According to Vectra AI’s report, 97 percent of the approximately 2,000 security operating center (SOC) analysts surveyed say they “worry about missing a relevant security event because it’s buried under a flood of alerts.” On average, SOC analysts receive nearly 4,500 alerts daily, and spend nearly three hours a day manually triaging alerts.

That’s clearly not a sustainable workload, but two out of five SOC analysts “believe alert overload is the norm because vendors are afraid of not flagging an event that could turn out to be important,” Vectra AI says in its report.

“The current approach to threat detection is broken,” said Kevin Kennedy, senior vice president of products for Vectra AI.

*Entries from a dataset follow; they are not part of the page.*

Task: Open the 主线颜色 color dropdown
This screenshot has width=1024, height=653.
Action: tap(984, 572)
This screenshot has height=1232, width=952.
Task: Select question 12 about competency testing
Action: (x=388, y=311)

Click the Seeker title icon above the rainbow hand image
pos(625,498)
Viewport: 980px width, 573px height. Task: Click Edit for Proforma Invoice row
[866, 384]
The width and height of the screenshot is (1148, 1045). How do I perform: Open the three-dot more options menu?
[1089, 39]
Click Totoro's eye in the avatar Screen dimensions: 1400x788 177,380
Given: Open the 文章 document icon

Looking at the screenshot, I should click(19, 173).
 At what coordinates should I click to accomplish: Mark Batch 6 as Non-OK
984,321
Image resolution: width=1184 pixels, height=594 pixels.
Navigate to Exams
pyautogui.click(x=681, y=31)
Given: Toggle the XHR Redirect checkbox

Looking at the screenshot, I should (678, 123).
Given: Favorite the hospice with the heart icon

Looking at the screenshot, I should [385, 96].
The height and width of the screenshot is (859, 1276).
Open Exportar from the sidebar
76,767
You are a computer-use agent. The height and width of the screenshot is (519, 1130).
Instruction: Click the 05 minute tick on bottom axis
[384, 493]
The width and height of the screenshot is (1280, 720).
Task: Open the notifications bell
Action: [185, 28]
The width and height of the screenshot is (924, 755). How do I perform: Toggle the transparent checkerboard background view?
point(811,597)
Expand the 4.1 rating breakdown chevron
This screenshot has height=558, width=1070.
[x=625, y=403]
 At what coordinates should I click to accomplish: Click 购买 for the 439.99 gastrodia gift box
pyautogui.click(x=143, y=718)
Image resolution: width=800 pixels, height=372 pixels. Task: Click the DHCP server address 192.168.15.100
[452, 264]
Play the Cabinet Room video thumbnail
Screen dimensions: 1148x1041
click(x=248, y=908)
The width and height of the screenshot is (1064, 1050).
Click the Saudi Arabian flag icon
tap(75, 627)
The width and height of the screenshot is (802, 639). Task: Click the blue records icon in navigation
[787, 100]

  1. Security Analysts Burning Out

Statistics like those shared above demonstrate why security analysts are at risk of burning out. In Tines’ recent Voice of the SOC Report, it found that 63 percent say they’re “experiencing burnout” and 55 percent of security professionals say they’re likely to change jobs over the next 12 months.

While some of the work of detecting security threats has been automated, much of it must be done manually. Nearly 19 out of 20 people surveyed for the report say “more automation would improve their work-life balance.”

“This year’s data reveals that overall job satisfaction in the SOC remains high – security practitioners love the work they do,” Tines CEO and co-founder Eoin Hinch says in the report. “However, burnout is taking its toll. Leaders continue to feel their teams are understaffed and don’t have access to the tools that could automate the most mundane aspects of their work.”